Computerworld

The impact of AI on your data management and storage strategy

It’s important to understand the impact of AI workloads on data management and storage infrastructure

Interest in AI applications is on the rise, but infrastructure and operations (I&O) leaders are often unprepared to address storage requirements for growing and diverse datasets of large-scale machine learning (ML).

If you’re selecting infrastructure for AI workloads involving ML and deep learning, you must understand the unique requirements of these emerging workloads, especially if you’re looking to use them to accelerate innovation and agility.

There are three main impacts that AI workloads have on data management and storage.

1. Distinct characteristics require complementary storage architectures

Different stages of AI workloads comprising compute intensive ML and deep neural networks (DNNs) have distinct input/output (I/O) characteristics. This requires complementary storage architectures to be deployed.

ML workloads are complex and different, not just from traditional enterprise stacks, but also from high performance computing workloads. The success of ML and AI initiatives relies on orchestrating effective data pipelines that provision the high quality of data in the right formats in a timely manner during the different stages of the AI pipeline.

These stages involve data collection and integration; data preparation and cleaning; model training – initiatives can be broadly classified as statistical ML or DNN workloads; and inference – where the trained model that’s deployed needs to analyse the most current snapshot of the data and provide analysis in near real-time.

As you start evaluating new platforms and products to support AI projects, remember that it will be difficult to find a “one size fits all” storage and data platform for the entire workflow.

On one hand, compute-intensive ML and DNN workloads present new and unique performance challenges that require new approaches for accommodating both high throughput and low latency at scale. On the other, they require the ability to store multi-petabyte datasets at the lowest possible cost, while enabling data mobility between edge, core and public cloud deployments.

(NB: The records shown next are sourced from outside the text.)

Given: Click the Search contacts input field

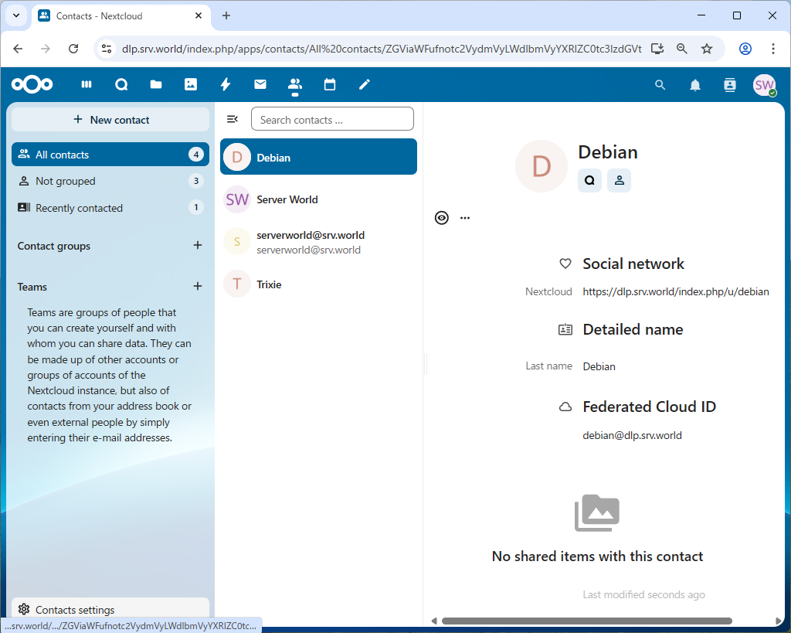Looking at the screenshot, I should [x=332, y=120].

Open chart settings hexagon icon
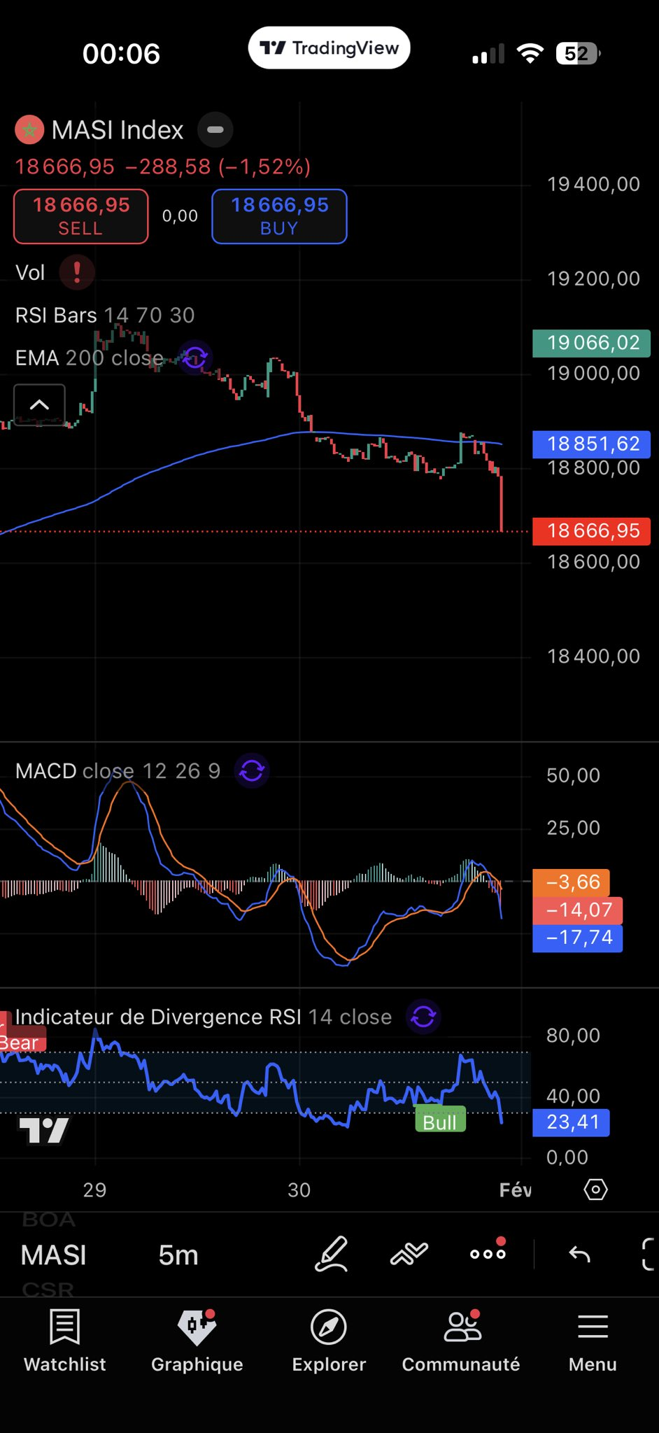coord(595,1190)
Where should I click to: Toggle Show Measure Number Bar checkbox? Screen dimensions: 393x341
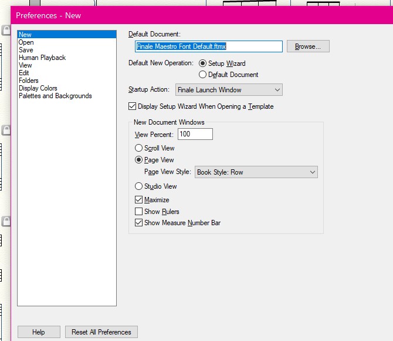[139, 223]
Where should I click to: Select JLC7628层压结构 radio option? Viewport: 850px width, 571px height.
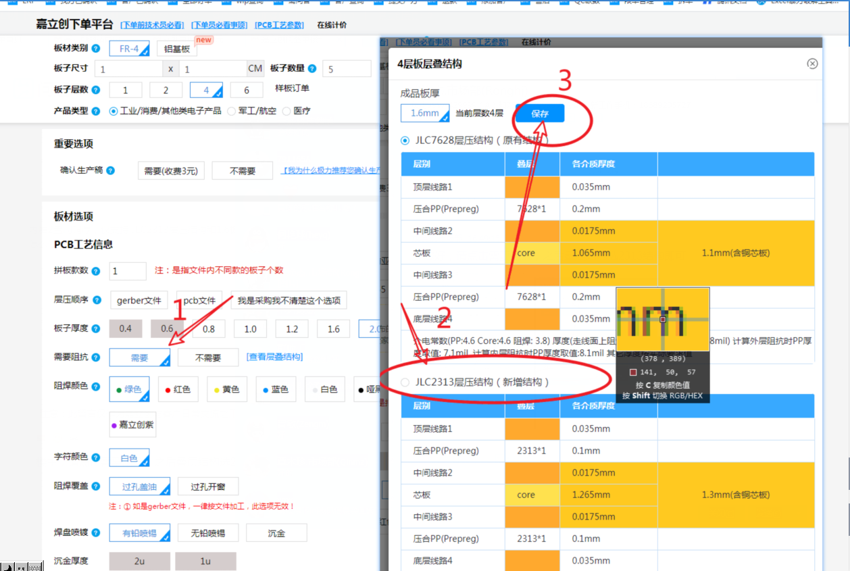coord(405,141)
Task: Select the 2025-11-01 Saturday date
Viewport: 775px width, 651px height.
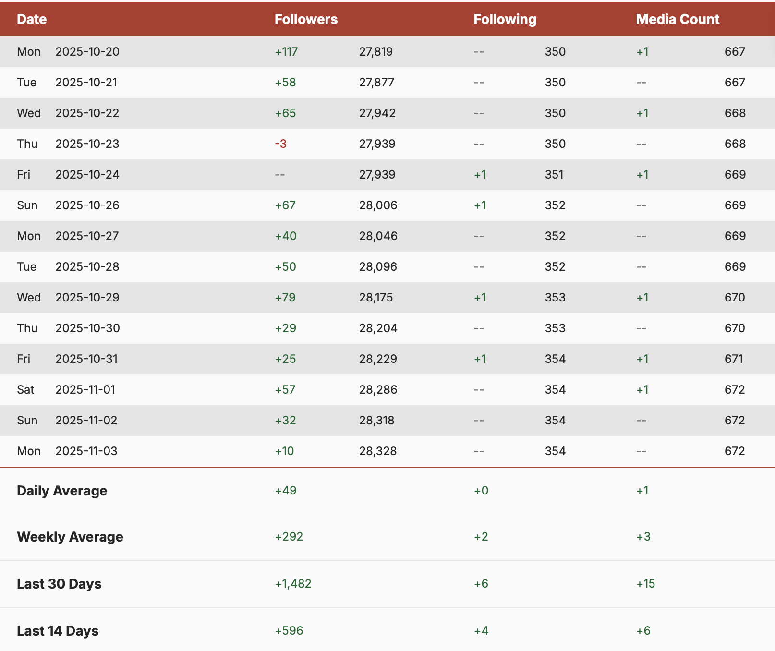Action: click(x=85, y=390)
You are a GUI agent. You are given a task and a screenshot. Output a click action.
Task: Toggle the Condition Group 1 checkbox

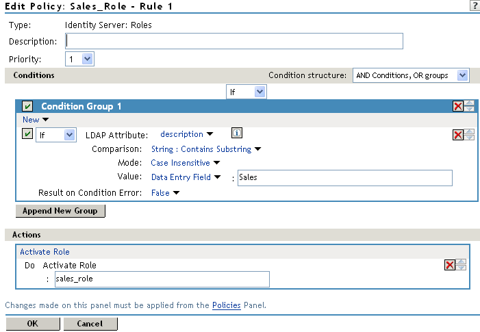27,106
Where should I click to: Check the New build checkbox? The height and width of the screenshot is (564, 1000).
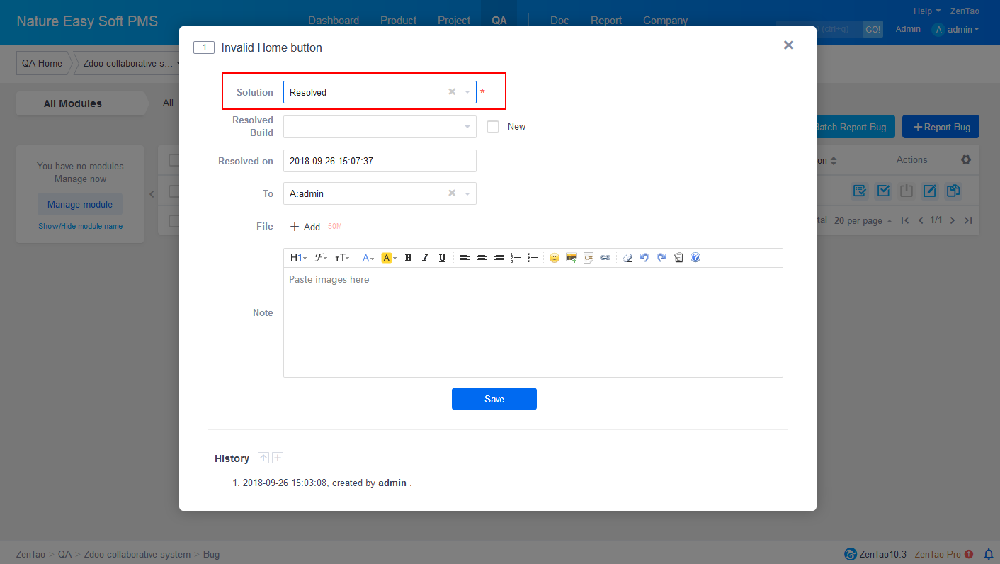493,127
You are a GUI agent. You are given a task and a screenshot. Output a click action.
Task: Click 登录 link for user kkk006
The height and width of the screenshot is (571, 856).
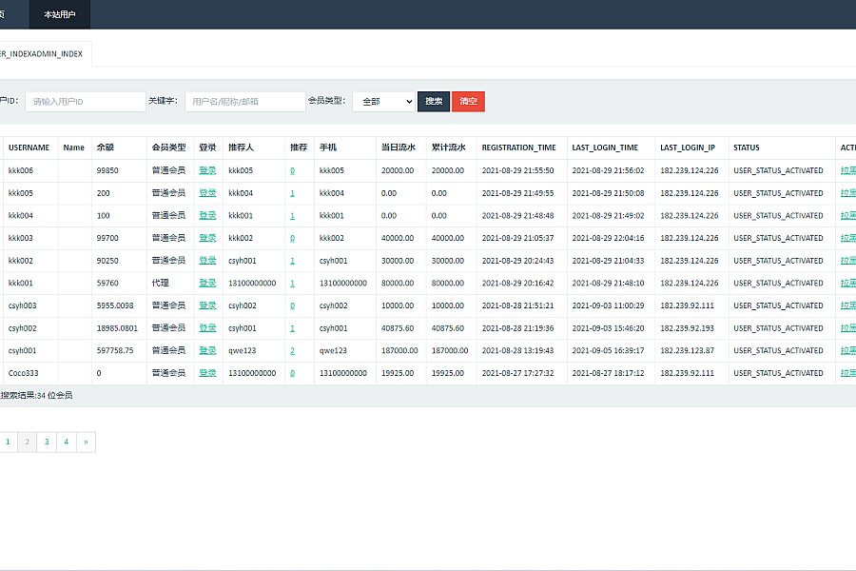pyautogui.click(x=207, y=170)
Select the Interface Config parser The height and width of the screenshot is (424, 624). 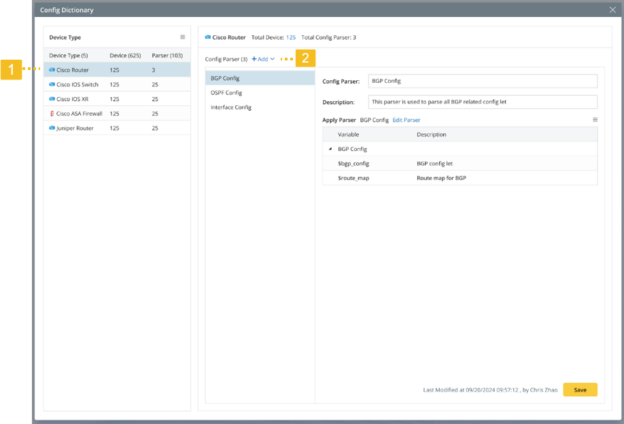(x=231, y=107)
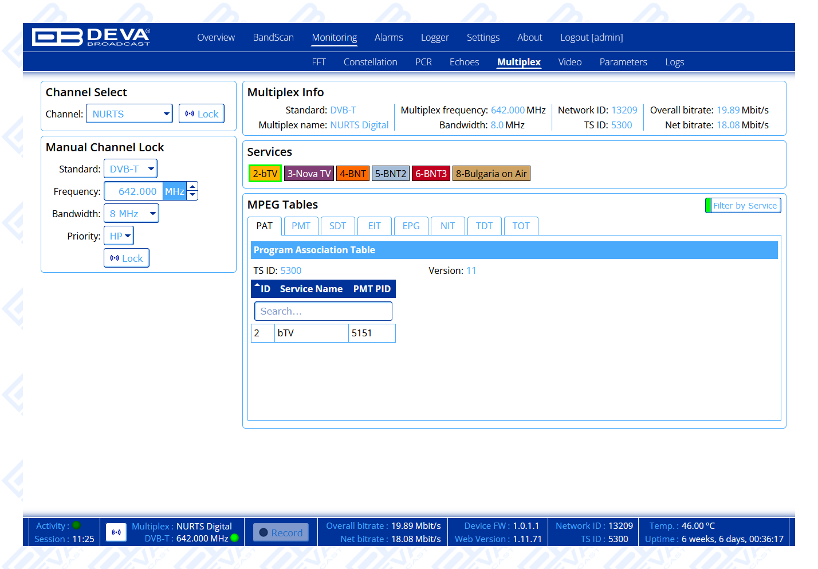Click the frequency decrement down arrow
Viewport: 818px width, 569px height.
point(193,195)
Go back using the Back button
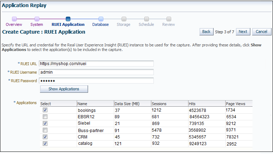 (206, 32)
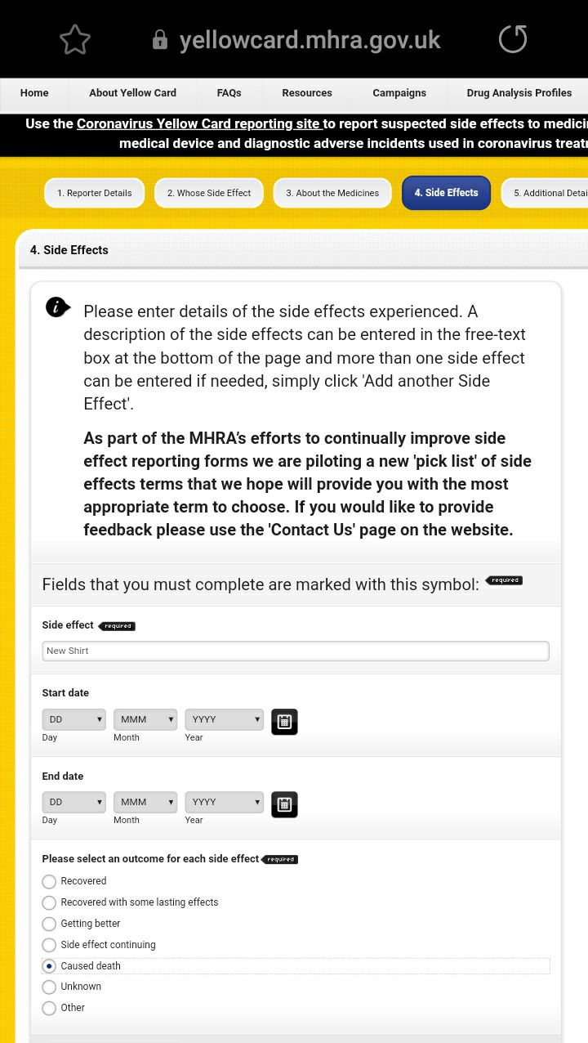The height and width of the screenshot is (1043, 588).
Task: Click the information icon beside instructions
Action: 57,307
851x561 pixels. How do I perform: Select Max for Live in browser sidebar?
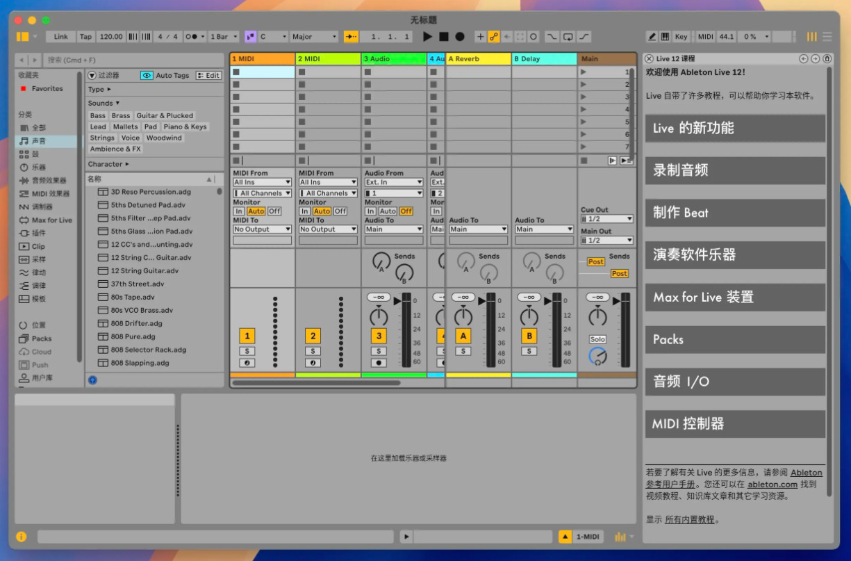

2. Unique requirements will cause approaches to be re-evaluated

Unique requirements of AI and ML workloads will lead you to re-evaluate your approach to storage selection and embrace new technology and deployment methods. Deploying a storage platform for AI and ML presents new challenges for the large-scale deployment that needs to accommodate all stages of AI data processing.

To determine your storage characteristics and requirements, it’s important to assess the storage platform against workload type; protocol; deployment methods – edge, on-premise or cloud; and technologies.

Then select and evaluate storage platforms to adhere to the requirements of large-scale AI and ML implementations. There are a number of factors to consider, particularly whether the platforms offer portability, scalability, performance, interoperability, software-defined and cost optimisation.

Choose vendors and products that can deliver high performance for both bandwidth oriented batch workloads and small-file workloads, as most traditional solutions can’t deliver good performance for both sequential and random storage I/O.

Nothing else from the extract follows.